Two heavy blows hit fact-checking in 2025. In January, Meta’s Mark Zuckerberg announced his decision to end its third-party fact-checking in the United States. The program paid fact-checkers to help Meta identify and flag hoaxes and other false information on its platform; the program’s end means less money for fact-checkers and less distribution via one of the world’s largest social media companies. Right now, only U.S. fact-checkers will be affected, but it may end up being rolled out to the rest of the world in 2026.
The other blow came from President Donald Trump’s administration, when billionaire Elon Musk pointed his Department of Government Efficiency at the U.S. Agency for International Development. The abrupt ending of USAID meant an immediate end to funding independent international journalism, which included support for fact-checkers in Eastern Europe, Africa, Latin America and Asia. Some of these fact-checkers have suffered quietly, trying to find other ways to fund their work. Others have been the target of harassment and even government repression, as in Serbia, where government authorities raided their offices.
Yet fact-checking is resilient. What began as a few quirky experiments in online journalism between 2007 and 2014 has blossomed into a mature array of fact-checking newsrooms around the world. They are sites like PolitiFact and Factcheck.org in the United States; Full Fact in the United Kingdom; Maldita and Newtral in Spain; Chequeado in Argentina; Pravda in Poland; Aos Fatos and Lupa in Brazil; and so many others in countries large and small.

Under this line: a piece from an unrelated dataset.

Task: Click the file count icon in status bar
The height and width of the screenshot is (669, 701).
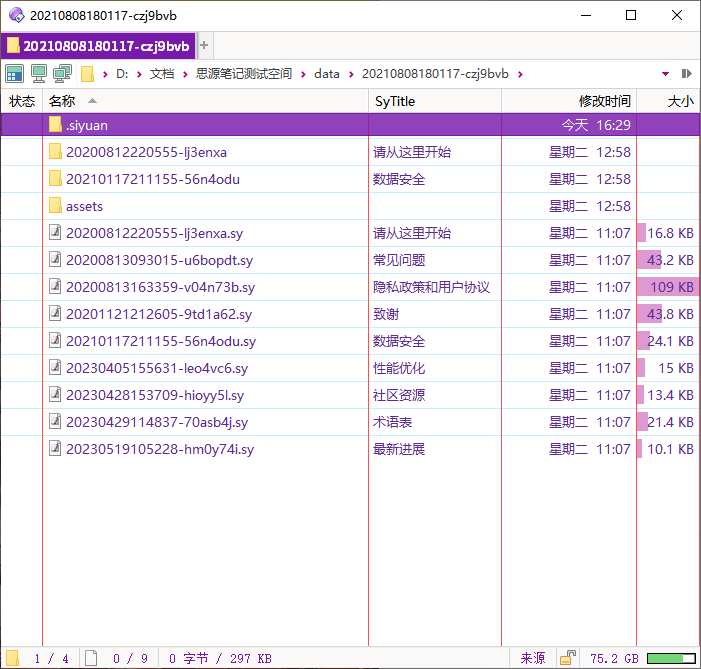Action: pos(91,658)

This ecosystem was in place and growing in 2016 when Meta announced it would start paying fact-checkers to help identify hoax content on Facebook. That jump started the growth of fact-checking. The public funding that Elon Musk is trashing was another factor in the growth of fact-checking; groups like USAID thought that funding fact-checking overseas would empower democracy and accountable government. I remember an international development officer telling me that fact-checking encouraged fact-based public debate on important public issues and therefore encouraged stable societies.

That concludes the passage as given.